Im Radio laeuft fuer mehr als eine Stunde ein Programm, in dem eine etwas rauhe Frauenstimme auf persisch dramatische Texte vortraegt. Das ganze ist mit leichter persischer Musik unterlegt und schlaegt die beiden Busfahrer in seinen Bann. Obwohl ich kein Wort verstehen kann, klingt das ganz sehr huebsch und passt zu der draussen vorbeiziehenden, etwas monotonen Landschaft. Gleiches hatte ich schon im Bus von Maschhad nach Tehran erlebt, und spaeter ebenfalls in einem Tehraner Taxi. Zuerst konnte ich mir keinen Reim auf diese Sendungen machen, aber dann hatte mir Nils, der junge deutsche Diplomat aus Tehran, ihren Sinn erklaert: es handelt sich um den Vortrag alter persischer Gedichte. Die Iraner lieben Poesie, und vor allem die alten persischen Dichter wie etwa Hafez. Manchmal, so hatte mir Nils erzaehlt, singen die Taxifahrer sogar leise Hafez-Verse vor sich hin. Das Land beginnt mir immer zu gefallen, je laenger ich hier bin. Zudem kann ich mir keinen deutschen Busfahrer vorstellen, der begeistert eine Eichendorff-Lesung mit leichter Klassikbegleitung in seinem Bus laufen laesst, oder Taxifahrer, die etwas von Walther von der Vogelweide vor sich hinsummen, obwohl letzteres in Berlin natuerlich nicht ganz ausgeschlossen ist.

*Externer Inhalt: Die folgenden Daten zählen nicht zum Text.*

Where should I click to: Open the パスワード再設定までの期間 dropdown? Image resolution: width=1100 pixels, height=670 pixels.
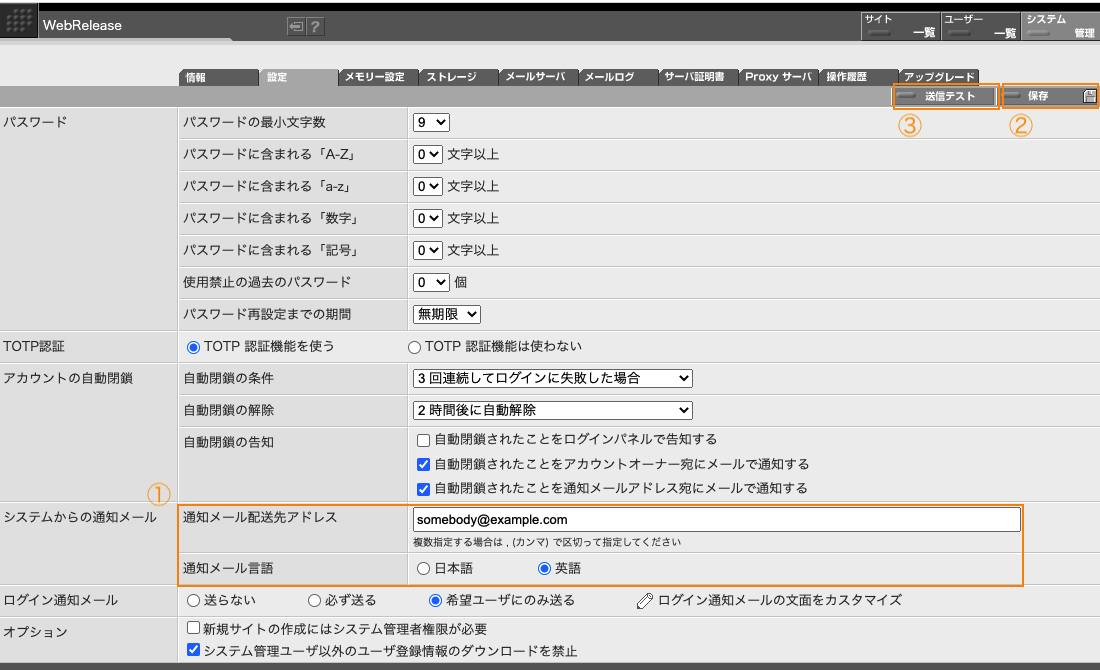(x=445, y=314)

Mit der Hilfe zweier Studenten finde ich das "Hotel Maschhad" in der Naehe des Basars. Das schoene im Iran ist, dass man sofort von freundlichen Passanten oder Mitpassagieren Hilfe angeboten bekommt, wenn man suchend auf einen Stadtplan schaut oder einen verlorenen Eindruck macht. Es ist wirklich ganz wunderbar.

Das "Hotel Maschhad" hat ein kleines Cafe, und ich ueberlege bei einem Fruehstueck, ob ich mich nicht lieber gleich nach Bazargan an der tuerkischen Grenze aufmachen soll, da es noch relativ frueh am morgen ist. Zwar wirkt Tabriz vom ersten Eindruck her recht anziehend, aber eigentlich habe ich genug von Staedten und der Routine Bus-Stadt-Hotel. Am liebsten wuerde ich eine Wanderung machen oder zelten, und deshalb zieht es mich nach Dogubayazit zu dem Campingplatz, von dem der kanadische Radfahrer in Eshafan erzaehlt hatte. Schliesslich entschiesse ich mich doch fuer eine Nacht in Tabriz zu bleiben und am naechsten morgen sehr frueh zu starten.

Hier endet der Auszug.